- Task inputs:
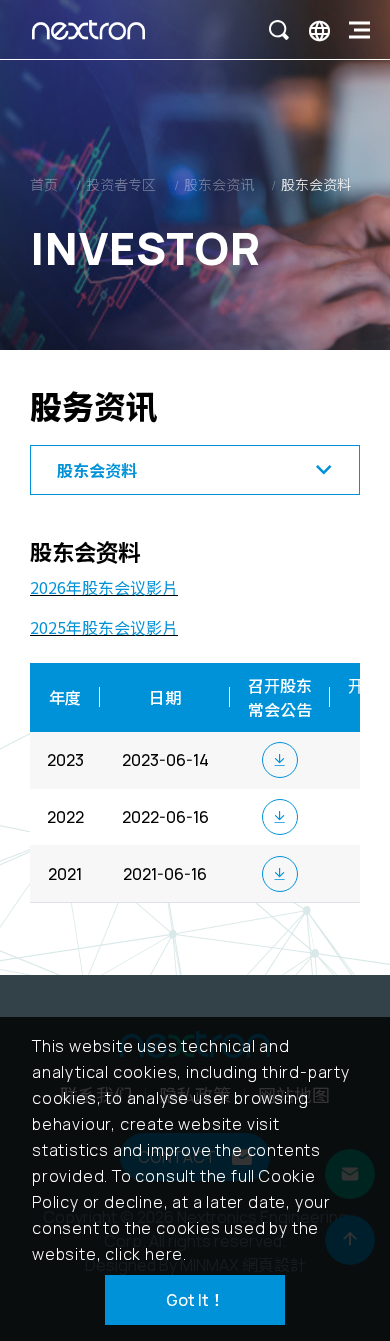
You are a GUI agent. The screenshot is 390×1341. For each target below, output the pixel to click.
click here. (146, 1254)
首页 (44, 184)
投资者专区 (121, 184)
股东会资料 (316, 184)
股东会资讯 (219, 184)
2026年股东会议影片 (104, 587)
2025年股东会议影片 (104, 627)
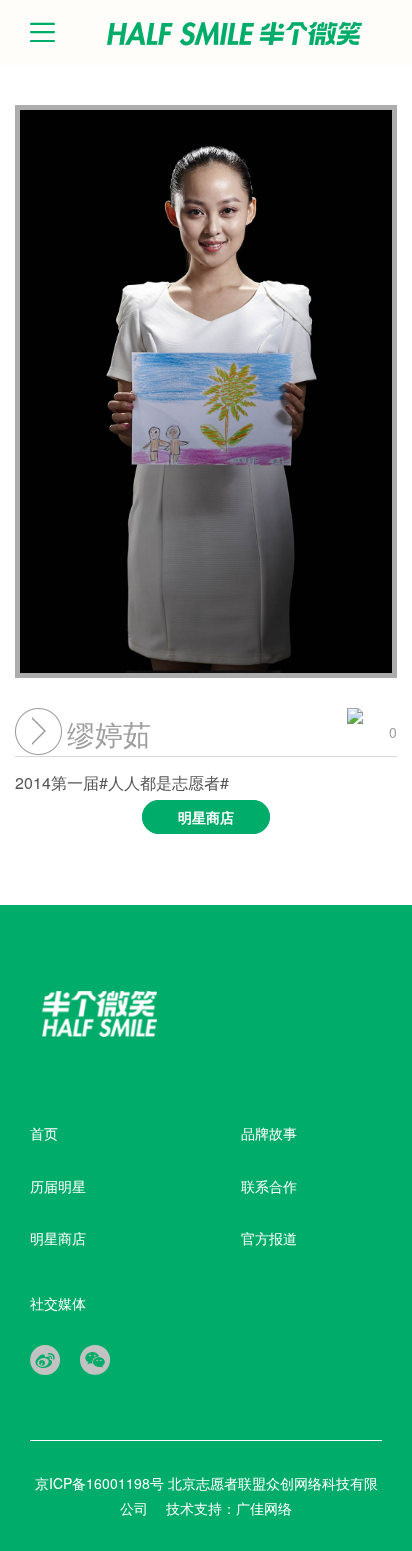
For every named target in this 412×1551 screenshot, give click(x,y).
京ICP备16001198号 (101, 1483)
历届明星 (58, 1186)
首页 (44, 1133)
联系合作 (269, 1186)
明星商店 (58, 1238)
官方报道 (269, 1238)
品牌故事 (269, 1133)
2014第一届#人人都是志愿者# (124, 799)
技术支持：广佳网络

- The problem: Copy each line of the data that contains the word "screenshot", leaving the other lines out.

- Task response:
You are a GUI agent. The screenshot is 390×1341. For each target below, output the pixel to click.
For every named target in this 412×1551 screenshot, give click(x,y).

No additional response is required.